DOCUMENT TEXT:
Modeling three dimensional particulate systems is heavily dependent on the choice of technique to generate the geometry. The description of particle shape and size influences the choice of collision detection and resolution algorithms. Furthermore, the particle shape descriptors govern the applicability, accuracy and flexibility of the model. For instance, a DEM model described only by spheres or circles (in 2D) will have a higher computational efficiency which may not work well for non-spherical particles. On the other hand, non-spherical particle shapes offer a wider range of flexibility in terms of the shapes that can be simulated, with computational efficiency turning out to be a bottleneck in most cases. The choice of the surface definition consequently affects the collision algorithms and the post-collision kinematics. In this work, superellipsoids are generated using their surface function as this class of particles allows for a wide range of shapes to be simulated as illustrated in Figure 2-1.

**Geometry Definition**

In general, particles in a DEM simulation can be generated by the following techniques:

- Polyhedrons / Spheres Computational Mesh
- Composite particle approach
- Continuous Function Representation Discrete Function Representation

The easiest method to describe particles’ geometry is to use polyhedrons and spheres. In the case of polyhedrons, the surface can be defined by straight edges and vertices joining the edges. For spheres, the only information that needs to be tracked, as the particle evolves in space and time, is its centroid. As a result, the simulation becomes highly efficient compared to other complex shapes. The collision detection and resolution methods are also well defined for polyhedrons and spheres. Collision between polyhedrons can be detected using one of the edge-edge, vertex-edge and vertex-vertex collision techniques depending on the type of collision encountered [23], [24]. An advantage of these techniques is that the supplemental information required to process the post collision kinematics are obtained with relative ease. Similarly, collisions between spheres are detected based on an inequality relation between the distance between the centroids and their respective radii. As is the case with polyhedrons, the collision detection algorithms for spheres yield sufficient information to resolve the collisions.

However, the use of polyhedrons and spheres severely limits the applicability of the DEM model. In the majority of granular assembly studies, the particles used are irregularly shaped and carrying out computational studies to recreate the tests, using polyhedrons or spheres, would ensue in significant loss of accuracy. In CFD-DEM studies, accuracy is of utmost importance as in many cases the necessary equipment to carry out an experimental study might not be available. Since the results would solely be based on numerical simulations, efforts have to be taken to ensure the fidelity of the results. In that regard, complex shape descriptors aid in reproducing the exact kinematics of particulate assemblies in practical applications.

RECORDS SUPPLIED:
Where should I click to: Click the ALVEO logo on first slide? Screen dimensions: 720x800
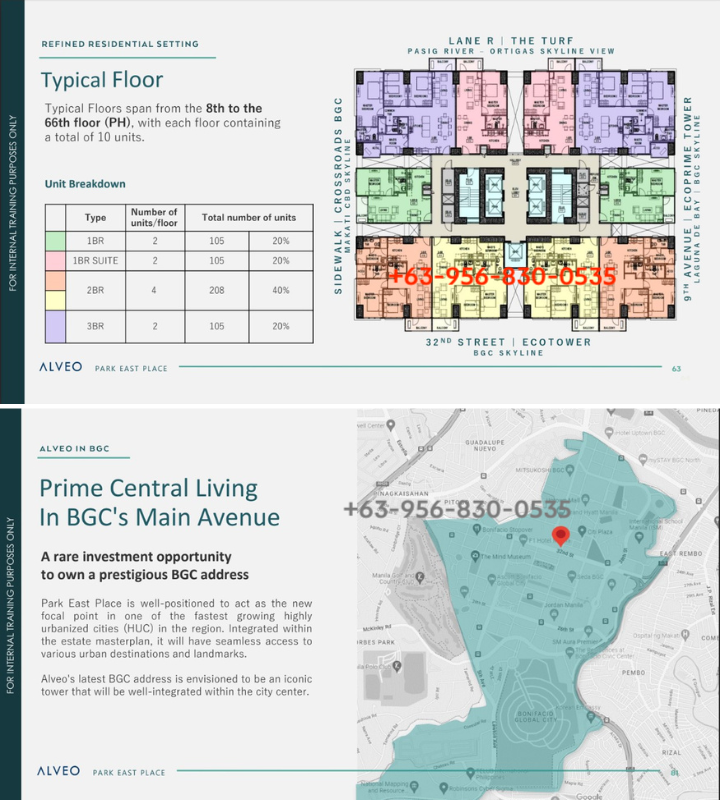click(61, 367)
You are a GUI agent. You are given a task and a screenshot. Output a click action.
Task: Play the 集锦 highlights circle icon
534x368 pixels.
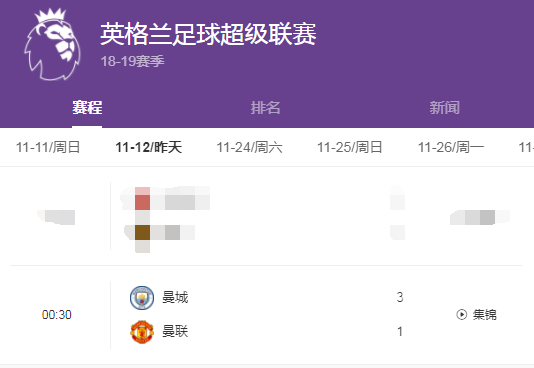461,315
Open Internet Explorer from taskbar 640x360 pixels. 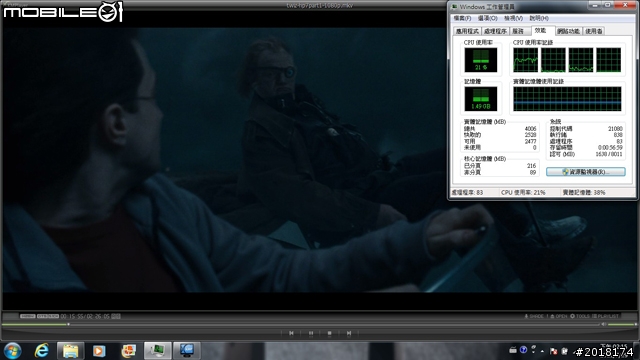(41, 350)
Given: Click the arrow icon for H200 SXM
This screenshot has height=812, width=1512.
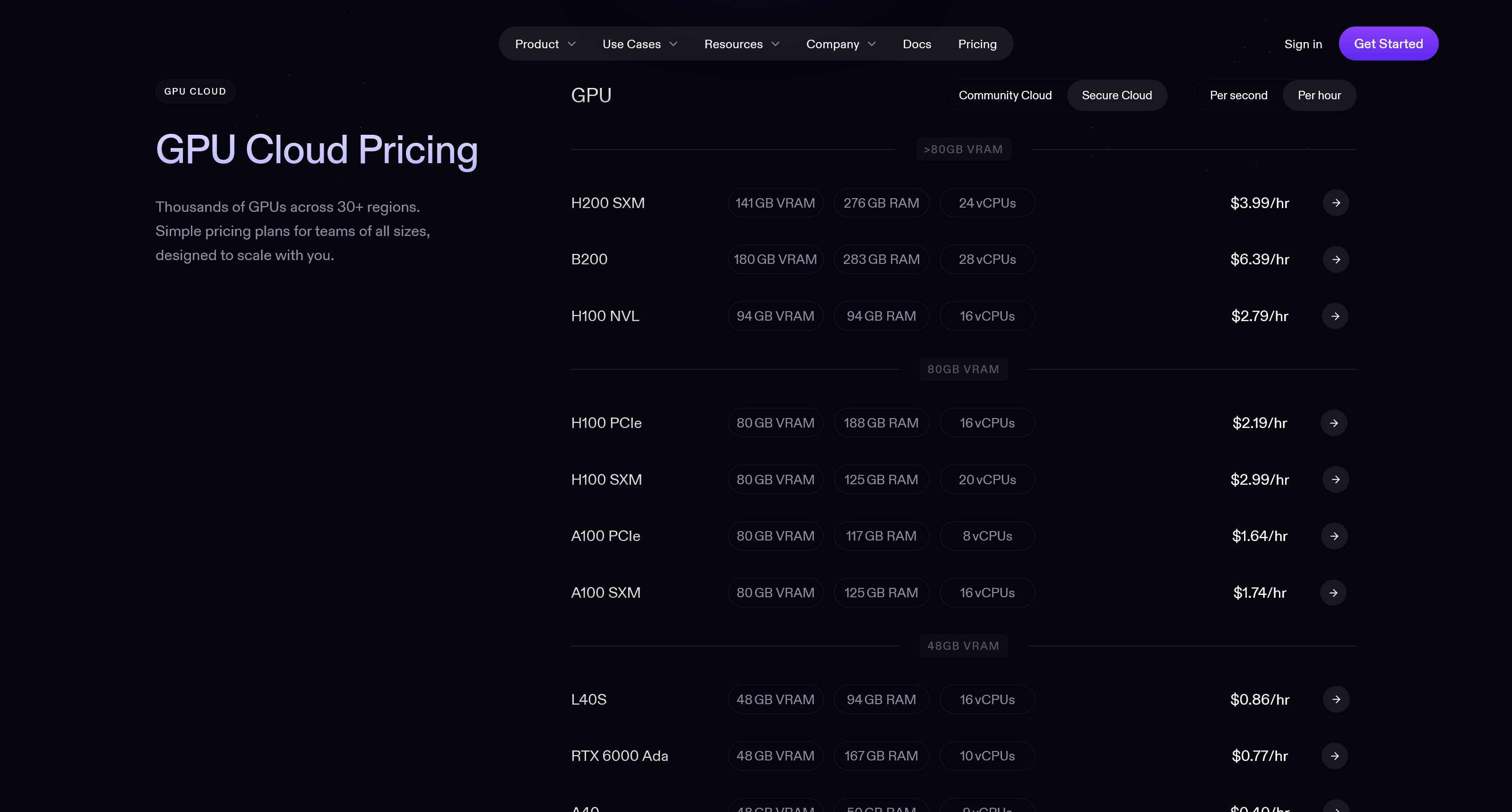Looking at the screenshot, I should coord(1336,202).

TASK SET:
- A) In the particle-geometry text, what is the only information that must be tracked for spheres as they evolve in space and time?
- B) Reproduce the part of the particle-geometry text starting with "However, the use" and going on through "in practical applications.".

FINAL RESULTS:
- A) Their centroid.

- B)
However, the use of polyhedrons and spheres severely limits the applicability of the DEM model. In the majority of granular assembly studies, the particles used are irregularly shaped and carrying out computational studies to recreate the tests, using polyhedrons or spheres, would ensue in significant loss of accuracy. In CFD-DEM studies, accuracy is of utmost importance as in many cases the necessary equipment to carry out an experimental study might not be available. Since the results would solely be based on numerical simulations, efforts have to be taken to ensure the fidelity of the results. In that regard, complex shape descriptors aid in reproducing the exact kinematics of particulate assemblies in practical applications.